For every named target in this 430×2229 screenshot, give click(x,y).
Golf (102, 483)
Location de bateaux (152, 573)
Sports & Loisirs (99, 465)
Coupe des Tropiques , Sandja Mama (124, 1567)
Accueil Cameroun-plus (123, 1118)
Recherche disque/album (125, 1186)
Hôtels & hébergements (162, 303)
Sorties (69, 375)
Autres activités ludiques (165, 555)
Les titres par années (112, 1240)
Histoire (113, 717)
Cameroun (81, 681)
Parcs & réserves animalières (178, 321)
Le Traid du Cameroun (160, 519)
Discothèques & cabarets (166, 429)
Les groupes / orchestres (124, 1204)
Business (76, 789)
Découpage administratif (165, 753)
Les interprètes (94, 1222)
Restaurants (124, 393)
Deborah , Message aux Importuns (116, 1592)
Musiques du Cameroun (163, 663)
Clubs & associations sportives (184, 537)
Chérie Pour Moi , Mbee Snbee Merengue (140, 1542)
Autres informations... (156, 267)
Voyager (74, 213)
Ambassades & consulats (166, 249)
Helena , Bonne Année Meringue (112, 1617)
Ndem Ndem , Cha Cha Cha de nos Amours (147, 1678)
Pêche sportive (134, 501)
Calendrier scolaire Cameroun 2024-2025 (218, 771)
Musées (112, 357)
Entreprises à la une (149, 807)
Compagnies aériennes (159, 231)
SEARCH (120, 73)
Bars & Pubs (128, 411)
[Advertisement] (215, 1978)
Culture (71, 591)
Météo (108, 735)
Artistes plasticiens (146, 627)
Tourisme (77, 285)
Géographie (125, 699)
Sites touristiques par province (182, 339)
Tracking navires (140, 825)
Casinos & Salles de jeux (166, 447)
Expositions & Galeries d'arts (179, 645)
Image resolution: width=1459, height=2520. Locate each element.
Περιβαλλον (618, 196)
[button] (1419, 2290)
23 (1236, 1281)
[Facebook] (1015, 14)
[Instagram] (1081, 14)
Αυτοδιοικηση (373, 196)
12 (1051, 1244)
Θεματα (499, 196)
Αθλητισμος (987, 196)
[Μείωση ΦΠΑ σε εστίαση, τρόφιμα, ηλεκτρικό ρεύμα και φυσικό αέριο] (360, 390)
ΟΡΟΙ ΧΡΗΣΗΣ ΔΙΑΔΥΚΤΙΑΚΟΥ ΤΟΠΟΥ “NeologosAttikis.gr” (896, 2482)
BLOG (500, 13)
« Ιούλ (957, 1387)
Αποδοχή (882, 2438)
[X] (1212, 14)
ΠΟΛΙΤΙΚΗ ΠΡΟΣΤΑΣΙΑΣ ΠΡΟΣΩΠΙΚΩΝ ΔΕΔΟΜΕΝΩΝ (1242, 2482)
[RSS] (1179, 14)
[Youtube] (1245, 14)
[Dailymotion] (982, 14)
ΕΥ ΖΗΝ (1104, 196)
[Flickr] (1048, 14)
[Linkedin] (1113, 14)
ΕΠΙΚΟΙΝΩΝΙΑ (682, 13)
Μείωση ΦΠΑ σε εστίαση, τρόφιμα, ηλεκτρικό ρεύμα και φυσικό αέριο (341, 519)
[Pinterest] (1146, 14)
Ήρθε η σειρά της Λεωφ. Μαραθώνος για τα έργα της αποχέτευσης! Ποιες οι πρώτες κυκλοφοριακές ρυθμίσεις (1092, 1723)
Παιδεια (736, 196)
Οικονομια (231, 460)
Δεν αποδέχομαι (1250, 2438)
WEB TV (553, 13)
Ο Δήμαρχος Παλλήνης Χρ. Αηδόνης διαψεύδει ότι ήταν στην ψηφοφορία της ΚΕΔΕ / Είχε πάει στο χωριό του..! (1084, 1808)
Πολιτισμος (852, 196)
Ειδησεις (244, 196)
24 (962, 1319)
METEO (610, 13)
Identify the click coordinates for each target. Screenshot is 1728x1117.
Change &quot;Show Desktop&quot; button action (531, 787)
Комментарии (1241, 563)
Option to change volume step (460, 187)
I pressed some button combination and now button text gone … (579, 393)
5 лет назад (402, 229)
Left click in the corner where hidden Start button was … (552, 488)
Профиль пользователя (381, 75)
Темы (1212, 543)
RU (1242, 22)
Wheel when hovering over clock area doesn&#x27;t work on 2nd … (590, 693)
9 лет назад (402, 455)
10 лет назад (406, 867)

-=-=-=-=-

=== Problem to work on ===
From the listing above, return the lines starting at the one with "Météo (108, 735)" and ending at the one with "Αθλητισμος (987, 196)", both kept, exactly as they appear and nothing more.

=== Written answer ===
Météo (108, 735)
Artistes plasticiens (146, 627)
Tourisme (77, 285)
Géographie (125, 699)
Sites touristiques par province (182, 339)
Tracking navires (140, 825)
Casinos & Salles de jeux (166, 447)
Expositions & Galeries d'arts (179, 645)
Image resolution: width=1459, height=2520. Locate each element.
Περιβαλλον (618, 196)
[button] (1419, 2290)
23 (1236, 1281)
[Facebook] (1015, 14)
[Instagram] (1081, 14)
Αυτοδιοικηση (373, 196)
12 (1051, 1244)
Θεματα (499, 196)
Αθλητισμος (987, 196)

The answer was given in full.